In a day that we are closing courts for lack of funding and eliminating other essential services, the Republican Legislature just created a taxpayer-funded,  incredibly time-consuming service. Initially, the “service” will actually enroll the 80,000 business into the federal E-verify system which means collecting and accurately entering the following for each and every company:

  • the I-9 information for every employee of the company,
  • the company name,
  • the physical address of the company,
  • the company mailing address,
  • the  employer identification number (also called a federal tax ID number),
  • the total number of employees for all of your company’s hiring sites that will participate in E-Verify,
  • the first three digits of your company’s North American Industry Classification System (NAICS) code,
  • the number of hiring sites that will participate in E-Verify,
  • whether the company is a federal contractor and whether you are enrolling your company because it has a covered federal contract with the Federal Acquisition Regulation (FAR) clause requiring use of E-Verify M-776 Supplemental-2,
  • and contact information for the company’s memorandum of understanding (MOU) signatory (name, phone number, fax number (optional) and e-mail address),

Needless to say, that will take a many man-hours and will require dozens of employees. However, there is more. If any of the information listed above changes after the company is enrolled in E-Verify, it must notify “the service” and the “the service” is responsible for managing and updating the account in E-Verify. So, every time one of these 80,000 employers hires someone new after enrollment, the “service” will have three days to properly update the federal E-verify account.

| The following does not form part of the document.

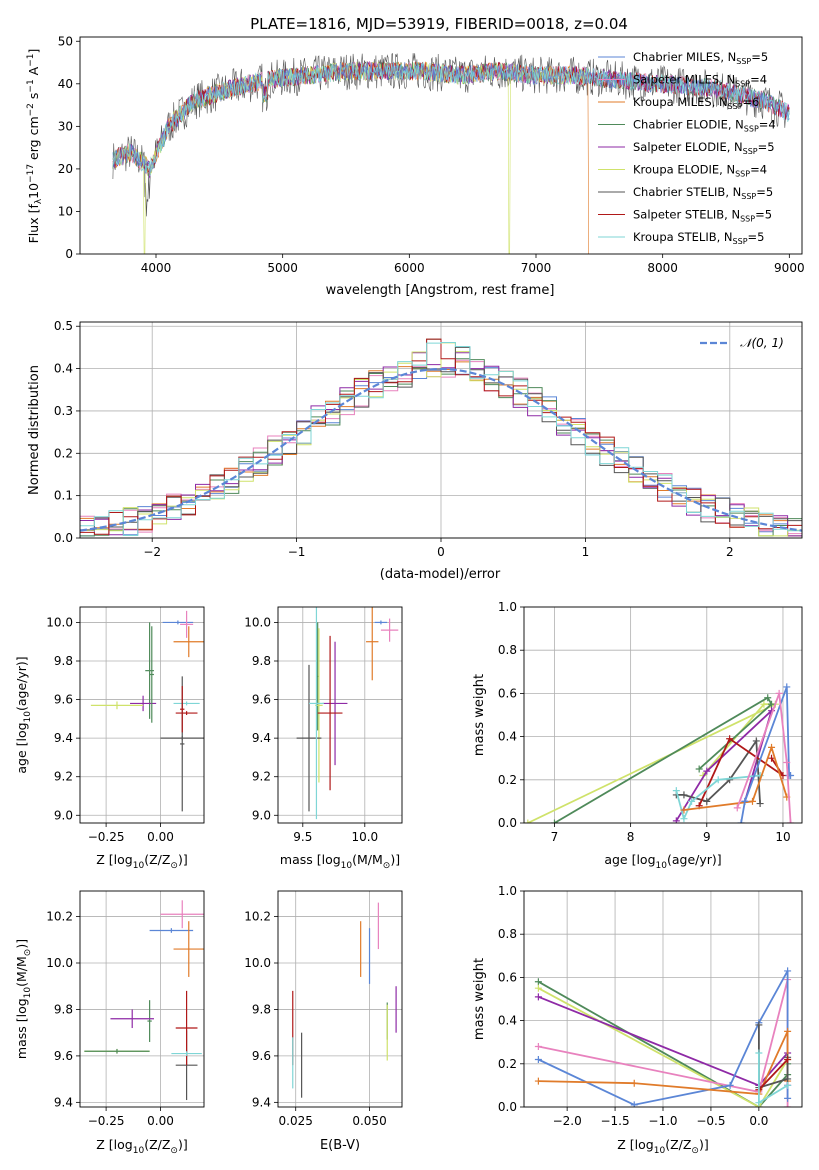 The width and height of the screenshot is (819, 1170). I want to click on weight-line-salpeter_stelib, so click(774, 1074).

[Private companies do provide this service also for a fee. They sometimes charge: $50 for set-up, a continuing $25 annual fee, and $7.50 for every employee or new new hire.  But now, the Department of Homeland Security will do this for free (to the businesses, not the taxpayer.)]

Small problem: the Legislature forgot to fund this new program in the budget; no money was designated for these additional services. According to this Montgomery Advertiser article,

The challenge for the de­partment, Collier said, is money. The law did not allo­cate money to Homeland Se­curity to implement the pro­gram, and prohibits the Department from charging fees to enroll businesses. Homeland Security receives about $5 million a year in federal funding, but 80 per­cent of those funds must be spent locally, and Collier said he doesn’t believe they can be spent on E-Verify.

“We have very strict guidelines on expenditure of state Homeland Security funds, and I haven’t seen anything to allow that ex­pense,” Collier said.

That will leave the depart­ment to fall back on its mea­ger budget to set up the service. Asked if Homeland Security will need more money to set up the service, Collier said “Yes.”

“This is statute now, and we are going to do every­thing in our power to carry out the statutory responsibil­ities we have been given,” he said.

By the way, Homeland Defense has 90 days to get this service up and running.

How is that for responsible budgeting!

I discussed some of the burdens on businesses of the Alabama Immigration Act, such as a great increase in litigation and new red-tape.

But how does the statute apply to multi-state corporations?

  • For instance, when the statute requires every business which receives incentives from the state to “participate in the E-Verify program and shall verify every employee,” does this mean that Tyson Foods must now verify every employee of the entire corporation, even those outside the state in Arkansas or Texas or Nebraska?
  • Or, considering that a person can sue for discriminatory hiring practices if they are looked over for a job or lose a job and the company employs any illegal immigrant, then if a Wal-Mart store fires an employee in Alabama but the company employes an unauthorized immigrant at a Texas distribution center, does the fired employee still have a cause of action?

Alabama courts (and federal one, too) will be busy and have plenty of opportunity to answer these questions and assess other unclear implications and consequences of this statute.